-- Excerpted records follows --
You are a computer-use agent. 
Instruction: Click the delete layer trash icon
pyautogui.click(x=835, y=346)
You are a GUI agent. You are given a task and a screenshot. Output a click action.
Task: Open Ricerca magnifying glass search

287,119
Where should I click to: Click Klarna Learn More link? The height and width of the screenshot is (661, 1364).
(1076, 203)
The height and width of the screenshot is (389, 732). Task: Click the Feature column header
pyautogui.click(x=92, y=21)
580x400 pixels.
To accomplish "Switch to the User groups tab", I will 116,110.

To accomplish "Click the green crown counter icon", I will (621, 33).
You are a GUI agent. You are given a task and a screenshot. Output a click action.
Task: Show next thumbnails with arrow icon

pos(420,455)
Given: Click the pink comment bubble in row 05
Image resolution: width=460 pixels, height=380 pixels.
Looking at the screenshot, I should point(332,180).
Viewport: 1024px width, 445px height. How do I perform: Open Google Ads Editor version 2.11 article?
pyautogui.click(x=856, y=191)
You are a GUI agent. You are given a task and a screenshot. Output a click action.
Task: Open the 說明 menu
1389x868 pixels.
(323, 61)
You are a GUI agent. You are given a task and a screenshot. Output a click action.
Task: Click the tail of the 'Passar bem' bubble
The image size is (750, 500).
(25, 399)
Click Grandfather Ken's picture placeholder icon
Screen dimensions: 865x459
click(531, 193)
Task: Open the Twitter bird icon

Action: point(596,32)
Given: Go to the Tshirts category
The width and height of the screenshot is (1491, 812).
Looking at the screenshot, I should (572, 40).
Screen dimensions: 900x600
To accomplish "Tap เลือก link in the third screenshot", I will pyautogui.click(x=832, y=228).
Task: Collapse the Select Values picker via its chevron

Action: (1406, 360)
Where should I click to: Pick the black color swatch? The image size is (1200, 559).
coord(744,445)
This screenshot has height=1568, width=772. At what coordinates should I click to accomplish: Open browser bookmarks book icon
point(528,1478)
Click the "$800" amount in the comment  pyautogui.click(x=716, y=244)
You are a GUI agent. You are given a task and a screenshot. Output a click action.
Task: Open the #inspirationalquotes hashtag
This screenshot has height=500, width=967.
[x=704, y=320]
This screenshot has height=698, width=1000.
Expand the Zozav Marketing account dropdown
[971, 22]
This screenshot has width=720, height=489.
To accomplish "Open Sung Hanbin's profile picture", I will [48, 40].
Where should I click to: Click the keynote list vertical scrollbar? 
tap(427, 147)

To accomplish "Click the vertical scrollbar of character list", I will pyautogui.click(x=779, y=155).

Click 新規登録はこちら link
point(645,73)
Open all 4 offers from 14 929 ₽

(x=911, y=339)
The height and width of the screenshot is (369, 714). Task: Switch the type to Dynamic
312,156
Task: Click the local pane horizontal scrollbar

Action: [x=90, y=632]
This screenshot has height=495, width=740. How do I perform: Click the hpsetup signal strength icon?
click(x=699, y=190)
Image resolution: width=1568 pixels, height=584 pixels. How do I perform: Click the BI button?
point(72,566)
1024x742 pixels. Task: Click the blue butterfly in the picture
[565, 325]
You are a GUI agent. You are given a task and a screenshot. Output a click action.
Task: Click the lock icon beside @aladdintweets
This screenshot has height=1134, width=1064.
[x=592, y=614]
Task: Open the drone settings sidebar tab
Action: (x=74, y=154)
-- Excerpted records concluded --
In full and without change, transcribe the data above.

* **Result for this exercise**:
You are a computer-use agent. 
Instruction: Click the delete layer trash icon
pyautogui.click(x=835, y=346)
You are a GUI agent. You are given a task and a screenshot. Output a click action.
Task: Open Ricerca magnifying glass search

287,119
Where should I click to: Click Klarna Learn More link? The height and width of the screenshot is (661, 1364).
(1076, 203)
The height and width of the screenshot is (389, 732). Task: Click the Feature column header
pyautogui.click(x=92, y=21)
580x400 pixels.
To accomplish "Switch to the User groups tab", I will 116,110.

To accomplish "Click the green crown counter icon", I will (621, 33).
You are a GUI agent. You are given a task and a screenshot. Output a click action.
Task: Show next thumbnails with arrow icon

pos(420,455)
Given: Click the pink comment bubble in row 05
Image resolution: width=460 pixels, height=380 pixels.
Looking at the screenshot, I should point(332,180).
Viewport: 1024px width, 445px height. How do I perform: Open Google Ads Editor version 2.11 article?
pyautogui.click(x=856, y=191)
You are a GUI agent. You are given a task and a screenshot. Output a click action.
Task: Open the 說明 menu
1389x868 pixels.
(323, 61)
You are a GUI agent. You are given a task and a screenshot. Output a click action.
Task: Click the tail of the 'Passar bem' bubble
The image size is (750, 500).
(25, 399)
Click Grandfather Ken's picture placeholder icon
Screen dimensions: 865x459
click(531, 193)
Task: Open the Twitter bird icon

Action: point(596,32)
Given: Go to the Tshirts category
The width and height of the screenshot is (1491, 812).
Looking at the screenshot, I should (572, 40).
Screen dimensions: 900x600
To accomplish "Tap เลือก link in the third screenshot", I will pyautogui.click(x=832, y=228).
Task: Collapse the Select Values picker via its chevron

Action: (1406, 360)
Where should I click to: Pick the black color swatch? The image size is (1200, 559).
coord(744,445)
This screenshot has height=1568, width=772. At what coordinates should I click to accomplish: Open browser bookmarks book icon
point(528,1478)
Click the "$800" amount in the comment  pyautogui.click(x=716, y=244)
You are a GUI agent. You are given a task and a screenshot. Output a click action.
Task: Open the #inspirationalquotes hashtag
This screenshot has height=500, width=967.
[x=704, y=320]
This screenshot has height=698, width=1000.
Expand the Zozav Marketing account dropdown
[971, 22]
This screenshot has width=720, height=489.
To accomplish "Open Sung Hanbin's profile picture", I will [48, 40].
Where should I click to: Click the keynote list vertical scrollbar? 
tap(427, 147)

To accomplish "Click the vertical scrollbar of character list", I will pyautogui.click(x=779, y=155).

Click 新規登録はこちら link
point(645,73)
Open all 4 offers from 14 929 ₽

(x=911, y=339)
The height and width of the screenshot is (369, 714). Task: Switch the type to Dynamic
312,156
Task: Click the local pane horizontal scrollbar

Action: [x=90, y=632]
This screenshot has height=495, width=740. How do I perform: Click the hpsetup signal strength icon?
click(x=699, y=190)
Image resolution: width=1568 pixels, height=584 pixels. How do I perform: Click the BI button?
point(72,566)
1024x742 pixels. Task: Click the blue butterfly in the picture
[565, 325]
You are a GUI agent. You are given a task and a screenshot. Output a click action.
Task: Click the lock icon beside @aladdintweets
This screenshot has height=1134, width=1064.
[x=592, y=614]
Task: Open the drone settings sidebar tab
Action: (x=74, y=154)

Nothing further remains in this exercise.